Ghawanmeh recalled that “in 2010, when we tried to establish a school in the community, with the help of an international NGO, the Israeli army came and confiscated the barracks that were supposed to be the classrooms”.
Fuqaha highlights that Palestinian towns, villages and Bedouin communities in Area C are not allowed to expand their urban area
“Every building is monitored by the Israeli authorities. The community may expand the space of a barrack or a tent,” said Fuqaha.
“However, if a new building is started in a new location, within the community or outside of it, it is demolished, while tents are confiscated”.
‘Nothing is an eventuality!’
Forbidden from building, accessing water or receiving justice, education, health or energy, many Palestinians find no other option but to leave.
“Many young people who cannot work after finishing their studies look for a way to leave,” said Ghawanmeh.
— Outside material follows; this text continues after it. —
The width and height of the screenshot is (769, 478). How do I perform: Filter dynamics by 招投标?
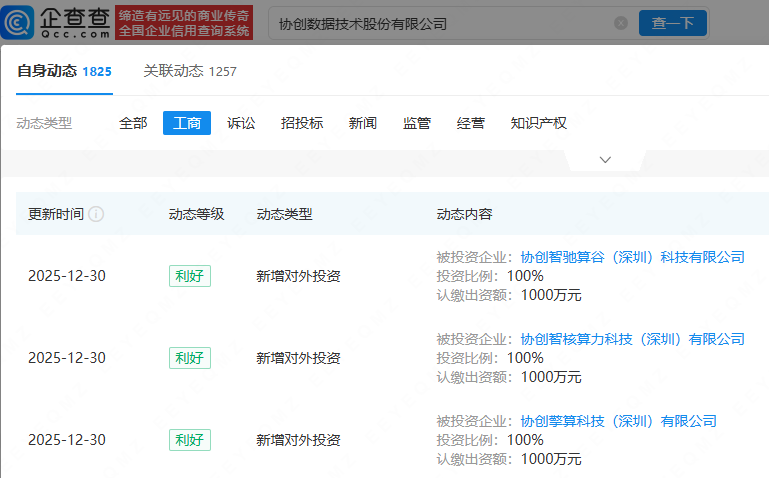point(302,123)
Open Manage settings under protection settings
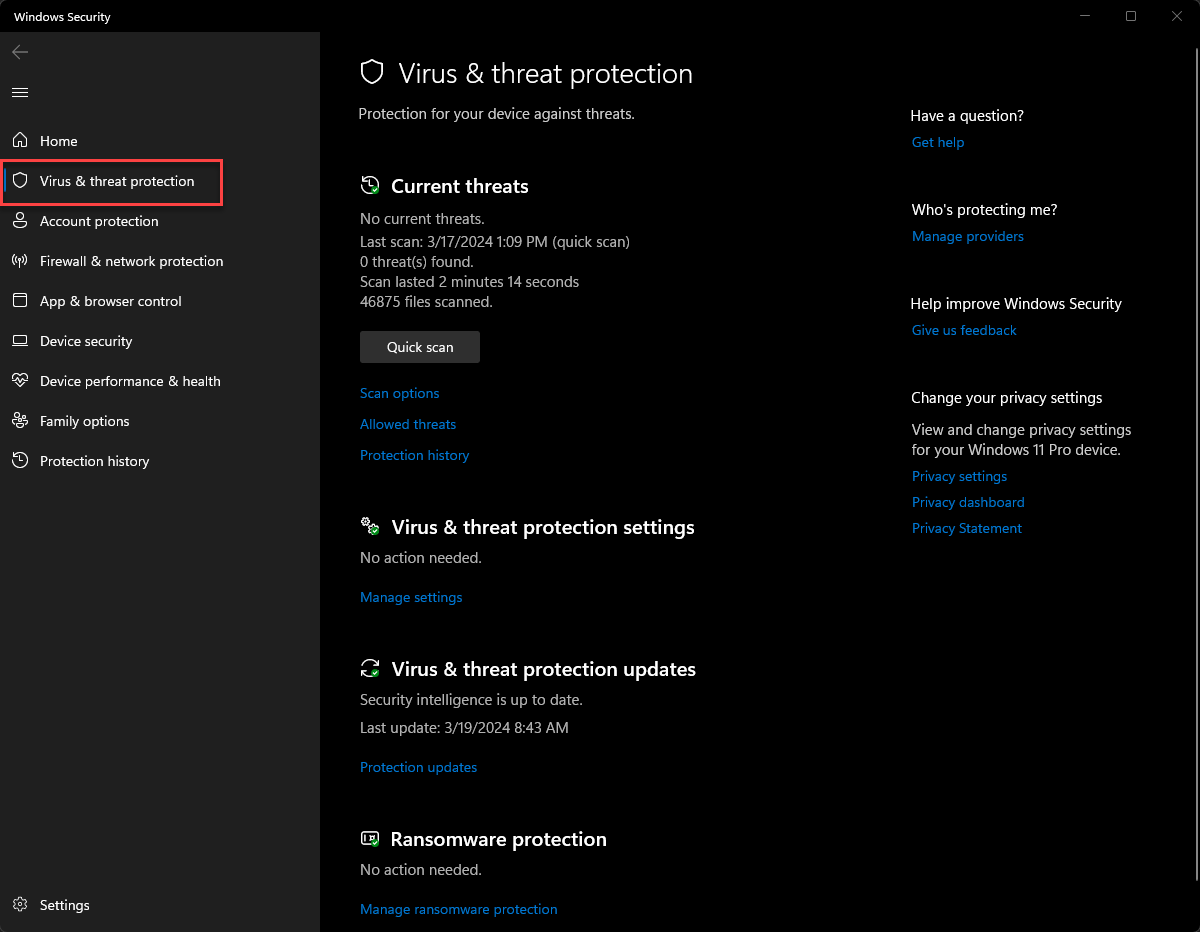 point(411,597)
“They go to towns and cities in the A and B Areas, and many take their families with them.”
Under the Oslo accords, the Palestinian Authority was granted limited powers of governance in Areas A and B. In both areas, Israeli authorities have full external security control.
As Abdallah explains: “The Israeli colonisation creates coercive environments for Palestinians, in order to force them to leave.
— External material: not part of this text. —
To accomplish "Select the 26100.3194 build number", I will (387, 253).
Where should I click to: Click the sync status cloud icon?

“Israel wants to annex the land, exploit its natural resources, its touristic potential and agricultural capacity. It does not want the people.”
This places a question mark over the destiny of Palestinians in Area C if annexation becomes official.
Their legal status, their rights and their future in their land, is uncertain. Such is the opaque horizon that Palestinians face in what represents more than 61 percent of the West Bank’s territory.
An irreversible eventuality for some, but not necessarily for Ghawanmeh. For him, there is another way ahead. “Sumoud (steadfastness), brother!” he exclaimed, as night fell on the slopes of the hills of the Jordan valley and glimmering lights, coming from the scattered houses along the now dry canal, joined his voice.
“As long as we are still here, nothing is an eventuality.”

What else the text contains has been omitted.